WORK INSTRUCTION
Check each line of the records below and collect those holding "agent".

[Dataset entries]
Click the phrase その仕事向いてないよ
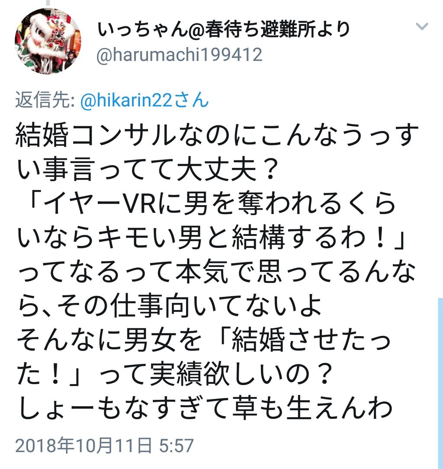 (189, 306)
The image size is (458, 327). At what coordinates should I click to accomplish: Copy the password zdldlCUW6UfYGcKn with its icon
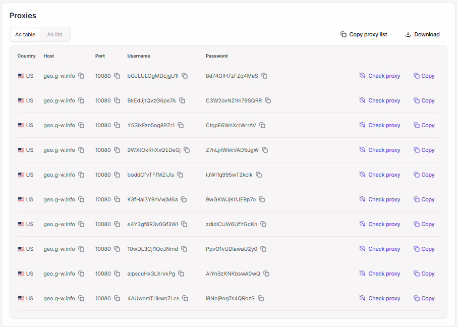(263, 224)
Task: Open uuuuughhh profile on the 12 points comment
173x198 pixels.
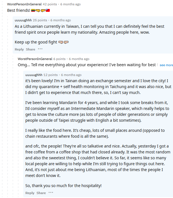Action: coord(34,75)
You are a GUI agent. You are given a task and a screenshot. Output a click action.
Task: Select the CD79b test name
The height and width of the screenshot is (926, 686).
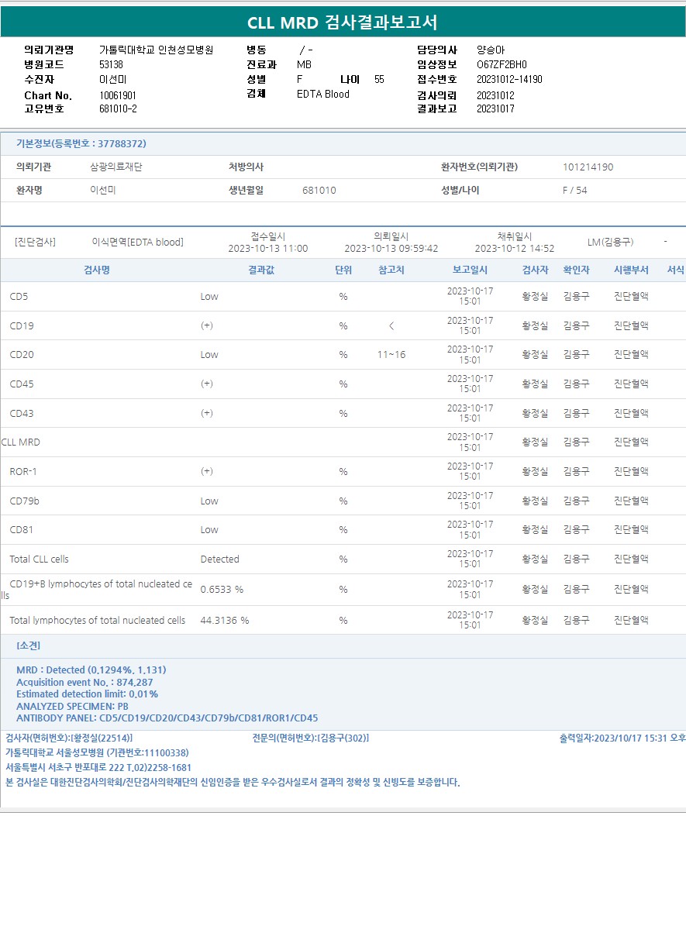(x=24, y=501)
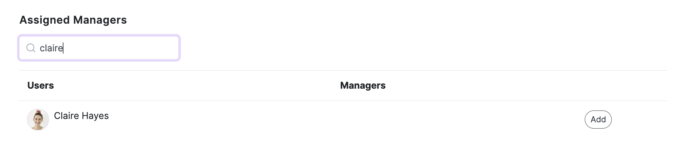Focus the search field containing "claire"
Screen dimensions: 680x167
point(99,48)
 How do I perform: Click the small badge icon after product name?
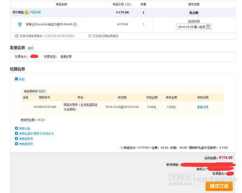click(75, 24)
---
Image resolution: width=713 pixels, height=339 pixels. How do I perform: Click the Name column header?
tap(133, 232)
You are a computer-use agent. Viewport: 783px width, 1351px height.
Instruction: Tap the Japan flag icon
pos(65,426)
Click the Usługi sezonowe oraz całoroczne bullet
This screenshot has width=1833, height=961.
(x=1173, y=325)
==
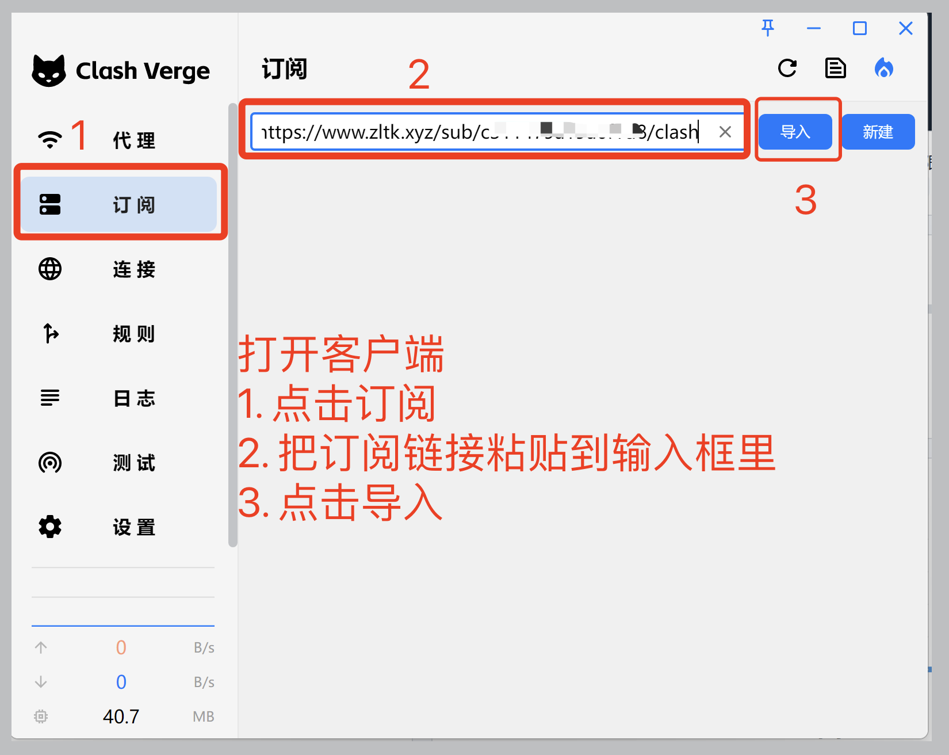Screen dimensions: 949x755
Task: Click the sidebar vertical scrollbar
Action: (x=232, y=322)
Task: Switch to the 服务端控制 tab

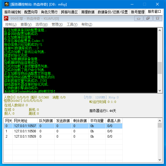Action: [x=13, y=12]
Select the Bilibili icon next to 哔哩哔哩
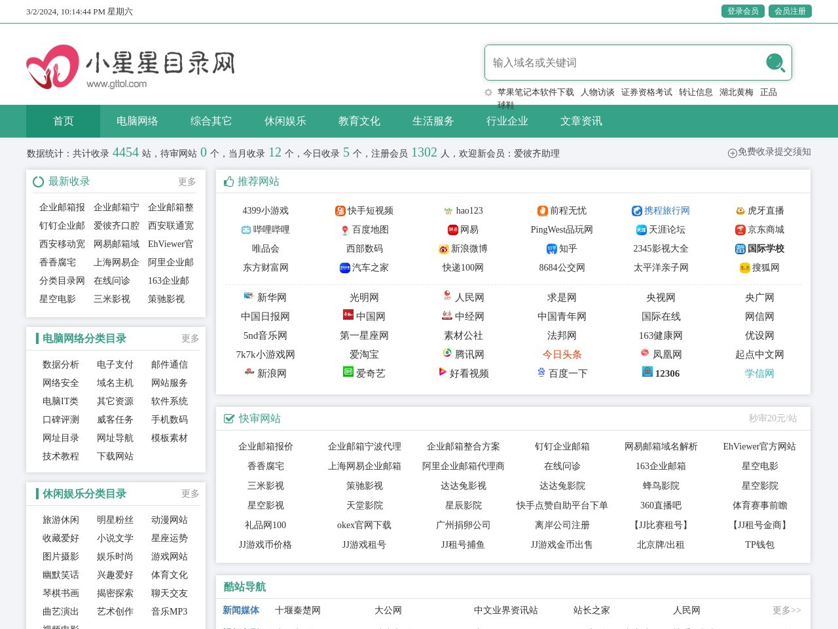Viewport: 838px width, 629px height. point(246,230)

RESPONSE AREA
You are a GUI agent. You are given a task and a screenshot. Output a click action.
You are a computer-use agent. Viewport: 783px width, 1351px height.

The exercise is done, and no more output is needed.